Most Australian government officials don’t think their organisation has a clear or coherent digital strategy, according to a survey.
Only 35 per cent of respondents to Deloitte’s Delivering on Digital report thought their agency did so, compared to 46 per cent globally.
Little more than a quarter (27 per cent) expressed confidence in their organisation’s readiness to respond to digital trends.
Jason Hutchinson, Deloitte Digital Partner, said governments didn’t yet have capability to deliver the kind of online self-service Australian consumers expect of their banks and retailers.
“The good news is we are now seeing governments prioritising their customers, not only recognising them as such, but putting them at the centre of service delivery,” he said.
Hutchinson the establishment of ‘one-stop-shops’ were a step in the right direction.
“We can see a clear focus on improving, digitising and centralising transactions and, above all, making it simpler for citizens,” Hutchinson said.
“One of the most significant digitalisations of a government transactional service, the introduction of the electronic tax system, is also being built on, with the Digital Transformation Office (DTO) looking to embed this customer-centric approach across all government agencies.”

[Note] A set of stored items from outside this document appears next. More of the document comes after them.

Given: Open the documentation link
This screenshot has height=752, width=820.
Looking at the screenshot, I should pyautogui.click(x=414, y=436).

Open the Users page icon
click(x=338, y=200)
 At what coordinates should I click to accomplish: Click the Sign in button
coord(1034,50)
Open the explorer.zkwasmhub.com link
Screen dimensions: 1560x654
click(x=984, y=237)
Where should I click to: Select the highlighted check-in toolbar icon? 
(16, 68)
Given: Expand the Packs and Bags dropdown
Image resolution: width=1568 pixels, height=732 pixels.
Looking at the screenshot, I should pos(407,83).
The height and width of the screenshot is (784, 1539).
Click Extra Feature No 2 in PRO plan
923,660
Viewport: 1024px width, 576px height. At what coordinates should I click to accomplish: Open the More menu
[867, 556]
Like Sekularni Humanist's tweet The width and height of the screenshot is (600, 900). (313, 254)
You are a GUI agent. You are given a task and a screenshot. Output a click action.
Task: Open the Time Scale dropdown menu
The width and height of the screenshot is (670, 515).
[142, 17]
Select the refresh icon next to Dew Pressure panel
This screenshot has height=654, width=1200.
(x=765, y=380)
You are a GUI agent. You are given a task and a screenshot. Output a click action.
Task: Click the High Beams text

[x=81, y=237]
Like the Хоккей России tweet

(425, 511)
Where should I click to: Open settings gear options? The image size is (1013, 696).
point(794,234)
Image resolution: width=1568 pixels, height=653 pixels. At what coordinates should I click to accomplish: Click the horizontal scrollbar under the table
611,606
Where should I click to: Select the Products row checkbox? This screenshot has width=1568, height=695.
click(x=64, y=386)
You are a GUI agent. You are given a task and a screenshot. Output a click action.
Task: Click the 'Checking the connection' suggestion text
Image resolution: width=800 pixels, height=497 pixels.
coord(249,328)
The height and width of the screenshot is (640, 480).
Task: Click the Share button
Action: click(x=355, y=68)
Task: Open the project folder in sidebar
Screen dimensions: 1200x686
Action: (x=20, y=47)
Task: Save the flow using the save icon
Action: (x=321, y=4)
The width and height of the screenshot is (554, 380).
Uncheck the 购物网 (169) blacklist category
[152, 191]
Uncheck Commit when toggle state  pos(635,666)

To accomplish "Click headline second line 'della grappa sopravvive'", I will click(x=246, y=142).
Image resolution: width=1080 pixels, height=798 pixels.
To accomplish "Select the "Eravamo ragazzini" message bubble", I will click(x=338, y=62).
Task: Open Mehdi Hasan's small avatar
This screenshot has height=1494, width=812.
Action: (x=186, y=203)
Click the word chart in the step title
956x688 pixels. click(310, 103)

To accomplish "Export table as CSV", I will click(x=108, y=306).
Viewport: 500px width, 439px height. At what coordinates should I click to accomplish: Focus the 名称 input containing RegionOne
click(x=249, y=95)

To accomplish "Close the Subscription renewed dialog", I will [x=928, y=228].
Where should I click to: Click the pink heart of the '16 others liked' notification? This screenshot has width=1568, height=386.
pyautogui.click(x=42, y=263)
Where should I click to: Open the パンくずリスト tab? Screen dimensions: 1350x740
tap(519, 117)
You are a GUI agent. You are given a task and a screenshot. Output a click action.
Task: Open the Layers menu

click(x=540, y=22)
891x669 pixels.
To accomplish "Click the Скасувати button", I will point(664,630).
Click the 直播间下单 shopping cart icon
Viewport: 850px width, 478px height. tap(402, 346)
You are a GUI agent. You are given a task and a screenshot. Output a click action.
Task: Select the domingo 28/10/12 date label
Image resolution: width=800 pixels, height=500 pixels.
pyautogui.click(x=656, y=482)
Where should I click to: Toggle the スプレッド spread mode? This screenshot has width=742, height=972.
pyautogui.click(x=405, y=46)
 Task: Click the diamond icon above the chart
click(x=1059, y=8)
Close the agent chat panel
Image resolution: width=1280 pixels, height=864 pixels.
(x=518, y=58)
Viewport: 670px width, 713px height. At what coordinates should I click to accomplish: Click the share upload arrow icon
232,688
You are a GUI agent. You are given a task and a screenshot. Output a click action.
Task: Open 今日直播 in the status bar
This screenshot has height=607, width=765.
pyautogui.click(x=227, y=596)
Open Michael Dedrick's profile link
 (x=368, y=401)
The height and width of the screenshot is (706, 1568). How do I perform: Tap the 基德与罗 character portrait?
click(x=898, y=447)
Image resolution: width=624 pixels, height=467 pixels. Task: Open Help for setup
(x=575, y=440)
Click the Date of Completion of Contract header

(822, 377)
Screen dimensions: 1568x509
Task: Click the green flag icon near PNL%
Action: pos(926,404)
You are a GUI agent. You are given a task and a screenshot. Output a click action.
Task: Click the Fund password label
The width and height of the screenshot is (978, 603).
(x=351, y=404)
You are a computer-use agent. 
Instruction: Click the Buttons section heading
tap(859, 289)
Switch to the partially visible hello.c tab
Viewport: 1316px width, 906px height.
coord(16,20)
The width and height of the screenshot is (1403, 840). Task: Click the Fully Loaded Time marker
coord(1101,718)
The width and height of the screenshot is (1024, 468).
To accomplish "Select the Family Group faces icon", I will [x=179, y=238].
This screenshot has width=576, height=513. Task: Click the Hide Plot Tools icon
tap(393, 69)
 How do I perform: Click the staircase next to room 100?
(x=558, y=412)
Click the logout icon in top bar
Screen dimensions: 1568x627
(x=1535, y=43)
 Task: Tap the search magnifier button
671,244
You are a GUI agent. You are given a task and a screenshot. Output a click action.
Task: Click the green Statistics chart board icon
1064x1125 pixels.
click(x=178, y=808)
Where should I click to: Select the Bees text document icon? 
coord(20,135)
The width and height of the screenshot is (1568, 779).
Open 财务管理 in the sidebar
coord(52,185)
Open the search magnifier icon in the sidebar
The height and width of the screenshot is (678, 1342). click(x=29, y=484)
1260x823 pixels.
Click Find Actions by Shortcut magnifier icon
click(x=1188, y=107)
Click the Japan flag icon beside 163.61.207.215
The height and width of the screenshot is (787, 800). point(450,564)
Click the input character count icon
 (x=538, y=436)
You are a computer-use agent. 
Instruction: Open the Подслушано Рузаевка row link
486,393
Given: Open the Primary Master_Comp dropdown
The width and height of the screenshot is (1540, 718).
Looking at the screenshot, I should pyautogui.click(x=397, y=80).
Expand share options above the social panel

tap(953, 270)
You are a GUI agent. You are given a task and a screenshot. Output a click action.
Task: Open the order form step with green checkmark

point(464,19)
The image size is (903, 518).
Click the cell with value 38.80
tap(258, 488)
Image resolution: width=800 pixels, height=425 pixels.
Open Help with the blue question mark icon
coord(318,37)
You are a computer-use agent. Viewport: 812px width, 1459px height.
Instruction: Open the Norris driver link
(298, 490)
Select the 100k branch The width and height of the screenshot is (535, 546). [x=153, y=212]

A 2015 report from Deloitte estimated that each year, of the 811 million federal and state transactions, approximately 40 were still completed using traditional channels.
“There is definitely still a long way to go,” said Frank Farrall, Deloitte’s digital Asia Pacific lead.
“The report also estimates that reducing this figure to 20 per cent over a ten-year period could generate efficiency and other benefits to government worth around $17.9 billion (in real terms), along with savings in time, convenience and out-of-pocket costs to citizens worth a further $8.7 billion,”
“Digital transformation within the Australian government is a key focus for senior government leaders, including the prime minister,” he said.